Many trans people have also been forced to self-educate due to substandard GP care. Max gives the example of a friend, who “has been transitioning for around 30 years now.” After ten years of being told her blood tests looked fine, she realised her GP “hadn‘t been testing for testosterone or oestrogen levels”. Tracking levels is crucial to dosing hormones, but Max hears of trans-masculine people whose testosterone has been “dosed inappropriately”. Long-term, this can increase the risk of health conditions like polycythaemia – a high concentration of red blood cells in your blood – and patient case studies are showing that lack of proper medical oversight can lead to trans-masculine people developing the condition as a result.

Alex has also been self-medicating with testosterone since July 2021, after attending a self-med workshop. “I used resources from other trans people to help me figure out the appropriate dosage, and to understand the half-lives of the different testosterone esters.” Because Alex was well-informed, he knew to ask his GP for a bridging prescription. According to Burke, this is “generally a low-dose prescription, which is given to patients to tide them over until they are seen at a gender identity clinic.” 

Although GPs are advised to issue them as a harm reduction measure, some don’t. TransActual has resources for people who are denied these prescriptions; fae says this denial is sometimes for no good reason. Max has heard similar claims. “Any GP who is telling you they can’t prescribe hormone therapy is telling you they’re incompetent,” he says. The GMC states that it “wouldn’t be against their guidance [to issue a bridging prescription],” and while fae says that some GPs likely refuse out of fear, “sometimes, it’s simply transphobia.”

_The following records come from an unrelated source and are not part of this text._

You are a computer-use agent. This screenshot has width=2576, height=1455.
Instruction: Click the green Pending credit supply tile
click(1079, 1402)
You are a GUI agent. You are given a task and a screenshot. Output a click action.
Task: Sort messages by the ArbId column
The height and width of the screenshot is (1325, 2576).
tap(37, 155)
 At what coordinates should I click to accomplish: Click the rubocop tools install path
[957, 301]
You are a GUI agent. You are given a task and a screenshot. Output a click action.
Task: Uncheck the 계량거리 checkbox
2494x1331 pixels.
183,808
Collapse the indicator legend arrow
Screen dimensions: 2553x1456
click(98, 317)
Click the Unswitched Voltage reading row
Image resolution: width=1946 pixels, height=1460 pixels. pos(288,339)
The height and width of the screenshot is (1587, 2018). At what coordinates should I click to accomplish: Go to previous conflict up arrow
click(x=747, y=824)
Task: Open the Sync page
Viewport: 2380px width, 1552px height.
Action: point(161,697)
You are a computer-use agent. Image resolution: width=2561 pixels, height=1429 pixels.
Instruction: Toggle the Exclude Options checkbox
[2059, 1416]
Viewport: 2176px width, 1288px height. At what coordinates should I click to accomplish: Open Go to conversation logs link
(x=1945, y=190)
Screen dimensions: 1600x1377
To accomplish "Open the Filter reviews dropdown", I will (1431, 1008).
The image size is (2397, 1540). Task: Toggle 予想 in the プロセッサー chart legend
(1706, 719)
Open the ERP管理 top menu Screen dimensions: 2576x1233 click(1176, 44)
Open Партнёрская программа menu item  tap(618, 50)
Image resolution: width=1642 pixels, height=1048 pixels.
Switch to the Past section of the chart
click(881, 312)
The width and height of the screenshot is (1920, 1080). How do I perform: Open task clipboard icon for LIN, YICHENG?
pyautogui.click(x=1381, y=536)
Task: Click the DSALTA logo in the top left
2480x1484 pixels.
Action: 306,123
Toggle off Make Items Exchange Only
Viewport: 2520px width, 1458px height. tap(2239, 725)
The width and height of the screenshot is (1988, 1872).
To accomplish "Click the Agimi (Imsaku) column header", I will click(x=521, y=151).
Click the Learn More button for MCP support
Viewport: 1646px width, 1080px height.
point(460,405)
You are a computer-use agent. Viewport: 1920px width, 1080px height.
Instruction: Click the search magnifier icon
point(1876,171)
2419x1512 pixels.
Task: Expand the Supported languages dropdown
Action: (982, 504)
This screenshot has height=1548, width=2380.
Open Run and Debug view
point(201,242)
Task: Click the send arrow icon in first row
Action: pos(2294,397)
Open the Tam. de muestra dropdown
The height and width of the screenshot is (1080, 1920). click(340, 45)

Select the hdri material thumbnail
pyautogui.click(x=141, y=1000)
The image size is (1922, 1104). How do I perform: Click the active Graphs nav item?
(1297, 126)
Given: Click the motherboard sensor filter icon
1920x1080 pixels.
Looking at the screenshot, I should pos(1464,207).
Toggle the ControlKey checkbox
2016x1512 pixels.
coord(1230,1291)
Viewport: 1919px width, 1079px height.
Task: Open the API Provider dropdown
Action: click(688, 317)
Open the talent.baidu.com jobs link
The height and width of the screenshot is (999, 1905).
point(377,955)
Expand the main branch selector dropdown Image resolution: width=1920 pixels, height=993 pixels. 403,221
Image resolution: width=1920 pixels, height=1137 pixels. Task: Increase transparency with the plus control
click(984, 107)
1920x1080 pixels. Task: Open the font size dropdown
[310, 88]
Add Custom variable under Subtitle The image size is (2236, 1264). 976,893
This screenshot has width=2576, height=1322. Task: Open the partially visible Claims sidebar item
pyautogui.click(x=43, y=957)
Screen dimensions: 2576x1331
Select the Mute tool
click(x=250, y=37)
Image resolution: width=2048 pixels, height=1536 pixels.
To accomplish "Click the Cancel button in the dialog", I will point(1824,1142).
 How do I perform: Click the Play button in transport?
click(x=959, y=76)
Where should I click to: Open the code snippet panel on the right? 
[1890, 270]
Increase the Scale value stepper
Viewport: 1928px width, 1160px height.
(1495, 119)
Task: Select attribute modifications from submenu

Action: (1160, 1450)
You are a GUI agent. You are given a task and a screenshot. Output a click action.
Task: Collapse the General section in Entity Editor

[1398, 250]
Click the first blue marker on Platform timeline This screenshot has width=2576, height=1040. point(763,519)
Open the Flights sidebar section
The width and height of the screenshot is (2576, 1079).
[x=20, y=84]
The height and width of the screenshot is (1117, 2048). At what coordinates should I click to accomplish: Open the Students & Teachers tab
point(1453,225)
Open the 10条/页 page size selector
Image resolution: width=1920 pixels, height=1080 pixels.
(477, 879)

The issues are simple: GPs aren’t trans healthcare experts, and the gender clinicians they’re advised to defer to are overwhelmed with demand. “It’s all about education,” says Burke. “I believe that nurses in general practice can monitor patients on gender-affirming hormone therapy, just as they monitor diabetic patients, asthmatic patients, or patients with hypertension and heart disease.”

Gender dysphoria diagnosis is also an obstacle. As Max says, there are valid reasons to not want the diagnosis. “You might not want to put yourself through the humiliation of it, because it is humiliating,” he explains. “It’s draining, and if you go private, as many people are forced to do, it’s expensive.” Burke also stresses that “gender dysphoria is not a mental health diagnosis,” and Alex concurs, saying hormones “could be provided by any GP without degrading psychiatric assessments, which aren’t evidence-based, to check we’re ‘trans enough.’”

The system shows no signs of changing, so trans people will likely continue to self-medicate. “If doctors aren’t going to provide a safe way to access hormones, people are going to do it in less safe ways,” concludes Max. Self-medication is potentially risky and dangerous, and nobody I speak to endorses it. Medical transphobia is dangerous too, though, and substandard care is a reality faced by many. “Trans people just feel lost and confused within the system,” concludes Muñoz. “Sisters are doing it for ourselves, and I’d say we’re doing pretty damn well.”

*Name has been changed

For trans people in need of healthcare guidance, there are trans-led resources like TransActual, the Trans Safety Network and the Gender Construction Kit, as well as institutional guidelines through the General Medical Council and WPATH.